Benu mengetukkan jemarinya ke meja sofa di kantor Ferdy berulang kali dengan bertopang dagu dan mata menatap tajam pria yang sedang menunduk di hadapannya.
"Lo sadar kan Fer?"
"Ya, sangat!"
"Lo ingat kejadian di Bali dulu gak sih? Lo yakin perasaan lo bukan pelarian? Bukan karena merasa bersalah? Lo gak menyamakan Rena dengan orang lain lagi kan?"
"Waktu itu kan gue khilaf Ben, dan gue sangat menyesali tindakan bego itu yang bikin Rena menjauh dari gue."
"Lo baru putus sama tunangan lo yang udah berjalan tiga tahun dan hubungan kalian berakhir baru beberapa bulan. Lo yakin mau ngejar Rena kali ini? Ini Rena lho! Cewek pendek, gemuk, wajah jerawatan, rambut selalu dikucir kuda. Lo benaran suka sama cewek kayak begitu? Jauh banget dibanding si Hye Jin itu."
"Hei ... kenapa lo ngungkit fisik dan masa lalu dia?"
"Karena orang itu adalah Rena yang sebenarnya. Rena yang menjelma menjadi Qiren hanyalah topeng."
"Rena yang sebenarnya adalah cewek pintar, cerdas, ceria, manis, menarik, dan tangguh. Gue yang bodoh karena selama ini gak melihat segala kelebihannya. Penampilannya sebagai Qiren hanyalah bonus."
"Seorang Ferdy gak mungkin seperti ini. Apa lo putus sama Hye Jin gara-gara Rena?"
"Ya, dia yang menyadarkan gue tentang perasaan gue sama Rena."
"Asal lo tahu ya Fer, Rena sudah sering tersakiti dan terakhir rencana pernikahannya gagal ... ups ... lupakan kata-kataku barusan."
"Menikah? Rena hampir menikah? Apa yang terjadi??"
"Sori, bukan kapasitas gue buat jawab ini. Fer, tolong jangan terburu-buru. Qiren masih menata hatinya, apalagi lo baru aja mendapat kepercayaan untuk jadi temannya lagi kan?"

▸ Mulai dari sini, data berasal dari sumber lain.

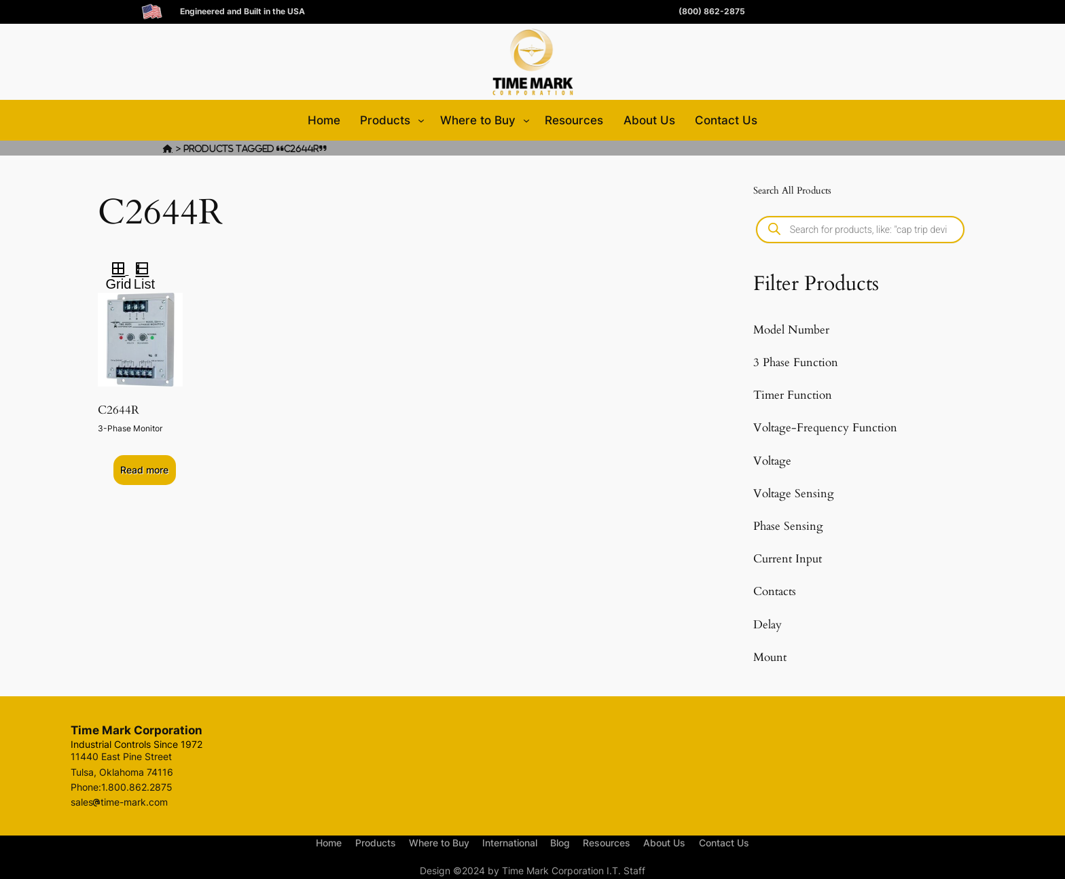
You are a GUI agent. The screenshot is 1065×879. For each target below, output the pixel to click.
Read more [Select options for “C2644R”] (144, 470)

"Aah, sial! Apa yang udah gue lewatkan beberapa tahun kemarin? Apakah Rena sangat menderita?"
"Well, dia lebih berhati-hati sama cowok, bahkan cenderung menutup diri. Sepulang dari Korea dia sempat drop dan berat badannya turun drastis. Hanya Cheryl yang dia percaya sebagai tempat curhatnya. Untungnya Rena mau diajak ke gereja tiap minggu. Mendengar khotbah pendeta membuatnya percaya diri lagi dan akhirnya dia bisa bangkit membuka hidup barunya dengan usaha kafenya itu. Gue sama Cheryl sayang sama Rena dan nggak rela dia terpuruk lagi. Lo ngerti kan Fer?"

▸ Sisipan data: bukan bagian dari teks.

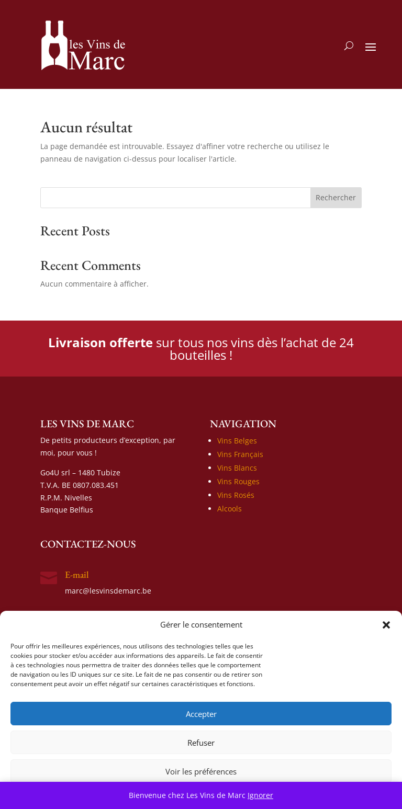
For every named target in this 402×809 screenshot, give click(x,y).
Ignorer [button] (260, 795)
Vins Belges (237, 441)
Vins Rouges (238, 481)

Sepeninggal Benu, Ferdy merenung di ruangannya. Untung saja tidak ada pekerjaan yang menuntut perhatian khususnya hari itu. Dipandanginya foto di tangannya. Foto grup Treasury waktu outing di Bali. Dirinya berdiri bersebelahan dengan Qiren dengan pose tertawa lebar, sesaat sebelum kejadian di pinggir pantai malam harinya. Tawa Qiren sangat lepas dan begitu cantik. Tanpa disuruh, pipi Ferdy memanas dan darah yang memompa jantungnya mengalir lebih cepat membuat degup itu makin tidak karuan.
Imaji Qiren saat bertemu di acara Benu berkelebat di benaknya. Rambut panjangnya yang diikat begitu saja ke samping, riasan natural yang semakin memancarkan pesona wajah mungilnya, gaun jingga selutut yang membungkus tubuh rampingnya, dan sepatu kets yang dipakainya masih terekam dengan jelas, menaikkan garis bibir Ferdy.
"Mas ... Mas Ferdy!" suara Diko, asistennya, cukup mengagetkan dirinya.
"Cie, cie ... ada yang lagi berbunga nih! Mas, ayo kita harus pergi sekarang ke lokasi iklan aplikasi belajar itu lho, diundang langsung sama pemilik aplikasinya buat cek prosesnya."